# [What you should do]
Reproduce the lines between the one holding "line color swatch" and the one holding "Action: [335, 662]", inclusive, changing "Runs folder" to "Logs folder" and leaving everything else the same.

____

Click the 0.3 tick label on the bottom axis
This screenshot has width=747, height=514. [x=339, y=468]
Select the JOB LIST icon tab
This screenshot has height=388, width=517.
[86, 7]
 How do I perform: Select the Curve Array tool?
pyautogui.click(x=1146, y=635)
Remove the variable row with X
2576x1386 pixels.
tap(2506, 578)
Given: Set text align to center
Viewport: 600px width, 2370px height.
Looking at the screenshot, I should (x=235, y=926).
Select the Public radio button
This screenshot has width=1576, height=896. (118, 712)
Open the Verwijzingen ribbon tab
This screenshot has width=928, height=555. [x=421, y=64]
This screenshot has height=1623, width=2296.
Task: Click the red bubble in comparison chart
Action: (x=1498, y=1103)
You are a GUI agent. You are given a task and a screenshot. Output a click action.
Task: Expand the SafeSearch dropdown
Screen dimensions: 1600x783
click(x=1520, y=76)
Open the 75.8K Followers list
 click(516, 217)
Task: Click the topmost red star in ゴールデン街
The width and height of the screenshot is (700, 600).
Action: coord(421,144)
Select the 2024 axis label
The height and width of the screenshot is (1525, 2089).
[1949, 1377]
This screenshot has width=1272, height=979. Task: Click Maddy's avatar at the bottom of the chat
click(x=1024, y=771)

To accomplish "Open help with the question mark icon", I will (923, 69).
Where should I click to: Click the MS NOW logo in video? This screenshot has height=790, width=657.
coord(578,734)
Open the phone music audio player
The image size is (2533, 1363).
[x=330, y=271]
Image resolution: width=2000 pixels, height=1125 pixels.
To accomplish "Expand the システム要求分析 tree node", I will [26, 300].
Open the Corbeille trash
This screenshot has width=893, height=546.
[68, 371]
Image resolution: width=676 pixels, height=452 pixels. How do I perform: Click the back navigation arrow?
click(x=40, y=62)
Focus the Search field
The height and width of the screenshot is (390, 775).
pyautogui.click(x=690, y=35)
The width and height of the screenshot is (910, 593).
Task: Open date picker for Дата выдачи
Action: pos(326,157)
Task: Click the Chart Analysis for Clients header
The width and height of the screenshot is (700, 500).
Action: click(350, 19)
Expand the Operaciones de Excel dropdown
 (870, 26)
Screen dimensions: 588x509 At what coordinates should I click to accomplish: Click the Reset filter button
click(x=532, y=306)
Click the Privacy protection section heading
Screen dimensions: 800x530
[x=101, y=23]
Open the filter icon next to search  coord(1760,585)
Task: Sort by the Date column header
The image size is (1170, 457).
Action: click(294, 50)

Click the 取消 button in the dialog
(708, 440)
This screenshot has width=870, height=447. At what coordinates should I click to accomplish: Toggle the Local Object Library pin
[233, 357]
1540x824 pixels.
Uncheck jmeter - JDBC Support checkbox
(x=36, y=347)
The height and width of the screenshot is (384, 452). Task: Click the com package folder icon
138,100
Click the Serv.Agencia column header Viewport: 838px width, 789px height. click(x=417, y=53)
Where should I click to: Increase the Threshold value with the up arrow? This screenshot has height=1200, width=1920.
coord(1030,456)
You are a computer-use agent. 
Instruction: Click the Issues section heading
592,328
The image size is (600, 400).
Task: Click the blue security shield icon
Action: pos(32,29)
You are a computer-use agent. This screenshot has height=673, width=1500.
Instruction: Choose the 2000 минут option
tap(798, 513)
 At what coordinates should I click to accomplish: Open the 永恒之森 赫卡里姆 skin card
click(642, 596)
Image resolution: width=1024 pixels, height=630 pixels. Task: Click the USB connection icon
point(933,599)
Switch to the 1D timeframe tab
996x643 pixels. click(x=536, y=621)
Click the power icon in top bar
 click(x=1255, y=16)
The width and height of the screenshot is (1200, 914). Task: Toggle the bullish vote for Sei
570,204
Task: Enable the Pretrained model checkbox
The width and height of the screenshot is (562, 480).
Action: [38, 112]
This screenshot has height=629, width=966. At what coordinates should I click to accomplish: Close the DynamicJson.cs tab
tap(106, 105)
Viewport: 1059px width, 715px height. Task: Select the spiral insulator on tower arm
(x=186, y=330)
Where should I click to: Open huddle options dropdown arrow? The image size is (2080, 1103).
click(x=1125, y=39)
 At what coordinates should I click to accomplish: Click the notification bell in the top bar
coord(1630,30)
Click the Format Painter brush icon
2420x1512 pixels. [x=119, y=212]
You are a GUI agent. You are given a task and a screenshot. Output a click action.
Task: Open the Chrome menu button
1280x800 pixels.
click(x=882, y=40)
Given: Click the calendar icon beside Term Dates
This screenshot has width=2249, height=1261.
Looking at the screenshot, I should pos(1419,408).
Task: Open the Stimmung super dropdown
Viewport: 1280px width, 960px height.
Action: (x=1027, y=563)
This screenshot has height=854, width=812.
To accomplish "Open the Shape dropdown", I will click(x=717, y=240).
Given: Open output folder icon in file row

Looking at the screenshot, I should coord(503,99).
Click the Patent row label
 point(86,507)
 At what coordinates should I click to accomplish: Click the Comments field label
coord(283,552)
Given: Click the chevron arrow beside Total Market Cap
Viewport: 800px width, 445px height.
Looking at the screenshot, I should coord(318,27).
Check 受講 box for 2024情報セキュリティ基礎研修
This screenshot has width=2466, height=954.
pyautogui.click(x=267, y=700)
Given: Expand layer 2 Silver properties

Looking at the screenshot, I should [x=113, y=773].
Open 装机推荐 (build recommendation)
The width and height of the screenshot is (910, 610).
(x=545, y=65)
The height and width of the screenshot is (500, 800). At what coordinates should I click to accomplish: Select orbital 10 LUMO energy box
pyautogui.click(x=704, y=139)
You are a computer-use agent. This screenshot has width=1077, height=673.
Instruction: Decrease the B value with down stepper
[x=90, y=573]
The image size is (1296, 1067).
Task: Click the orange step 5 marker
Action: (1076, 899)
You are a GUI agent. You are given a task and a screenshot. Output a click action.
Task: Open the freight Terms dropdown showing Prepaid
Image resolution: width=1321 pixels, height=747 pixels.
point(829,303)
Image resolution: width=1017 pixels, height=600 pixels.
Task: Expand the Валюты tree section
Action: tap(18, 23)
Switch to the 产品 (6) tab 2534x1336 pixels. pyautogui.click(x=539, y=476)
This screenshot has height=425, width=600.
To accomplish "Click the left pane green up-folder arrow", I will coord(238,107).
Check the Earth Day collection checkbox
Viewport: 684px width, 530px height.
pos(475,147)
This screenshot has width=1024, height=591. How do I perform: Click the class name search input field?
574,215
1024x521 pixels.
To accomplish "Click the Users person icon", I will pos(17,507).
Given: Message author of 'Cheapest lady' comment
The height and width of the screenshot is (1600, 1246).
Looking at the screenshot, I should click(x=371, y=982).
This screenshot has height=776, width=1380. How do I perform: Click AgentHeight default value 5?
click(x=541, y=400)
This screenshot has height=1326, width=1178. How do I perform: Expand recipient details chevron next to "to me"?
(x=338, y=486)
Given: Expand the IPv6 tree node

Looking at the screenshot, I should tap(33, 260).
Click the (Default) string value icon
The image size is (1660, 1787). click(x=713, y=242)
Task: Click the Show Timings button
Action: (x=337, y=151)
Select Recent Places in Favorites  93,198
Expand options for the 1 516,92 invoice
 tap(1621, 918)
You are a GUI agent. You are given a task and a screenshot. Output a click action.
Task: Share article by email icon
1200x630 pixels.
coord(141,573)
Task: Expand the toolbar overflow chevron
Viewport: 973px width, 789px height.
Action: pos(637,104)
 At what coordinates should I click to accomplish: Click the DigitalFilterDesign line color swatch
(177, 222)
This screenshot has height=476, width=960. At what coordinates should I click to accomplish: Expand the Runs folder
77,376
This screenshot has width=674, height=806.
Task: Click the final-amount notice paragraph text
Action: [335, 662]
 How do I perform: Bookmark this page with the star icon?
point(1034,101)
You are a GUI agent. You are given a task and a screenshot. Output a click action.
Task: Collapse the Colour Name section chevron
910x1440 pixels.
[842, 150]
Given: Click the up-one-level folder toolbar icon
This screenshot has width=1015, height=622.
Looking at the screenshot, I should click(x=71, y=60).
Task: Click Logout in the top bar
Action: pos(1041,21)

____

# [Answer below]
 At what coordinates should I click to accomplish: Click the DigitalFilterDesign line color swatch
(177, 222)
This screenshot has height=476, width=960. At what coordinates should I click to accomplish: Expand the Logs folder
77,376
This screenshot has width=674, height=806.
Task: Click the final-amount notice paragraph text
Action: [335, 662]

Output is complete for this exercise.